BG's III it would have been a pretty cool game, probably the best of the three. Because there was Black Isle involved, not Bioware.
> While the strategy of the gameplay would have been turn-based, Damien Foletto a developer on the game hoped to use elements from other games such as The Temple of Elemental Evil. The game was not to be turn-based because it would have had a significant production and marketing cost, requiring a wider audience base to be profitable. Many different types of weapons from the D&D Sourcebooks were supposed to be available to use in the game. Not all of the weapons were going to be available, but most of them would have been and the player would have been able to do "crazy" things with any weapon. As in Fallout 2, no single weapon would have been better than other weapons and each weapon would have had its own traits.
>The game was said to be truly non-linear, where the player has freedom to visit any location and perform any action they wanted, keeping in mind that there will always be repercussions for the player's actions in the game. Failed/incomplete quests would have had consequences as the game progressed. Unlike previous games, the player was able to switch between alignments depending on the actions in the game. This would have also required the player character to make difficult decisions which could affect his reputation with one group in order to maintain his reputation with another.
>There would have been several types of reputations in The Black Hound: Regional Reputation, Factional Reputation, Fame/Infamy, and Epithets. The first three all have positive and negative scales. Some characters may only care about positive reputation in an area, others might only care about negative reputation in an organization, and others might try to balance a number of reputations when they speak to the player. Regional Reputation is a positive/negative counter that depends on the actions the character performs in a specific region.
At least they used this idea for Pillars of Eternity.

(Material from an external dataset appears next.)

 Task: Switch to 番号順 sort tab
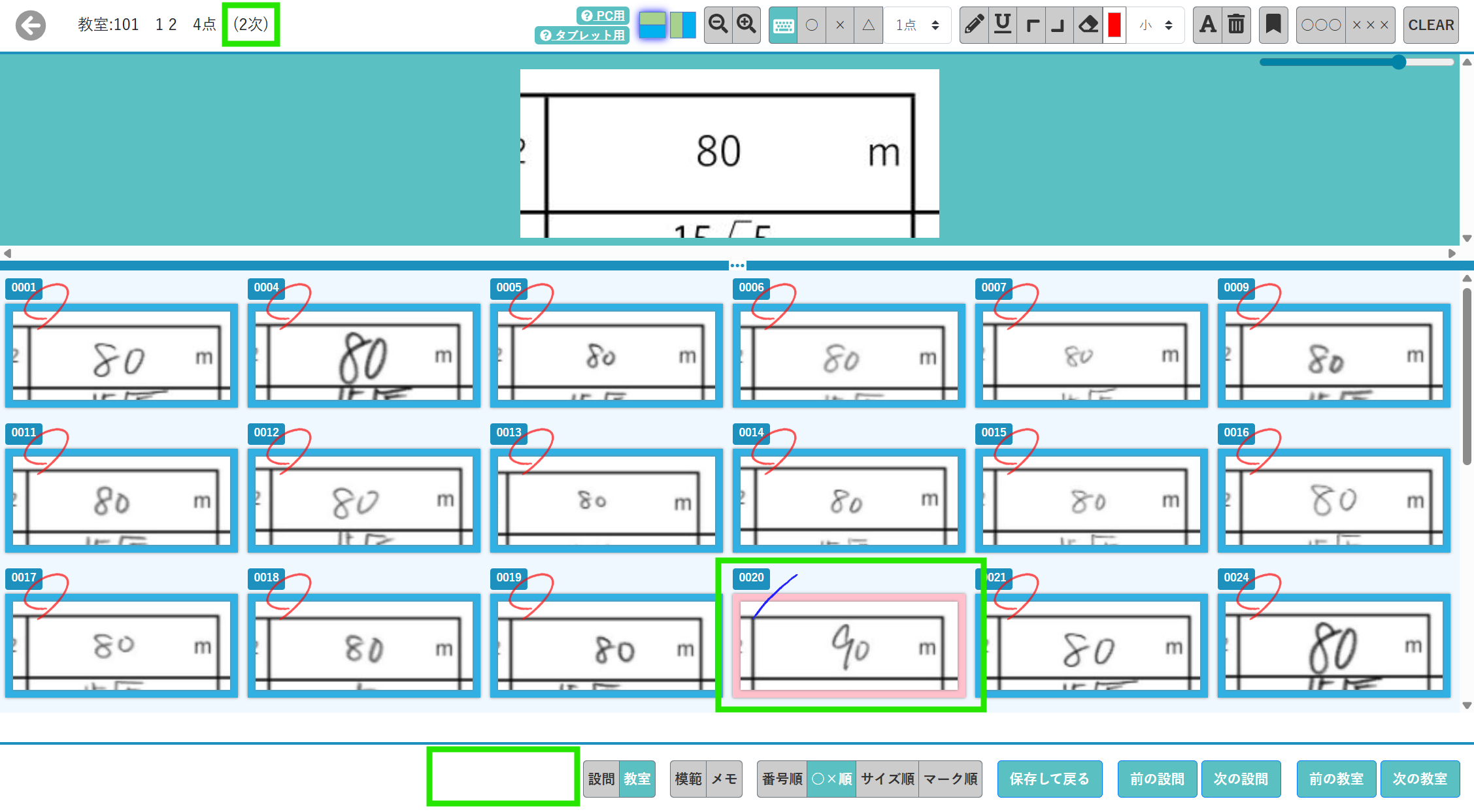tap(782, 779)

Best tip I can give is to g in like it's an actual D&D game you're playing. Take a while to actually think about what character you want to play as, get a personality in mind and actually role-play the game. The games are very good at proving a reasonably different experience for different playstyles. For instance my first playthrough was with a Neutral Good Bard, but am replaying right now as an evil Kensai/Mage, and the experience has been quite noticable different.
Also, don't get competitionist OCD with sidequest and stuff. The games have a LOT of content, more so when you start getting into expansions and mods, so it's very easy to get bogged down and give up like 10 hours into the game because you feel like you're just walking around killing things. Create you own little side adventures as you follow the main quest, but find a way to weave them into the main story, kind of like sideplot episodes in a long running tv series.
The rabbit hole goes deep with this game. If it weren't for all the copyright infringements I could probably write a fantasy book about the exploits of Nash the Bard in Baldur's Gate, that's the kind of game you're getting into here.
>If it weren't for all the copyright infringements I could probably write a fantasy book about the exploits of Nash the Bard in Baldur's Gate
Actually a guy did that years ago, i own two copies for some reason.
It was terrible.
>cover your nose, boo
that's rather unnecessary.
Give your characters some backstory. You don't need to write anything, just be creative. Playing Icewind Dale now, I know the game is supposed to be just battle after battle and pretty tough, so I went with an all dwarf party. Gave them interesting names and they are nicknamed The Drum Beards. Now we're off to oldschool dungeon delving.
This is pretty much it. It also lags badly if you are in multiplayer mode and have it enabled.
Also if you have mods installed, don't let trash fill up your inventory. The game wasn't designed to handle large amounts of items, and it regularly scans your inventory to see if you have a quest-related item at that moment. It worked fine for the original but adding in more items (especially bags) throws it straight into the grinder.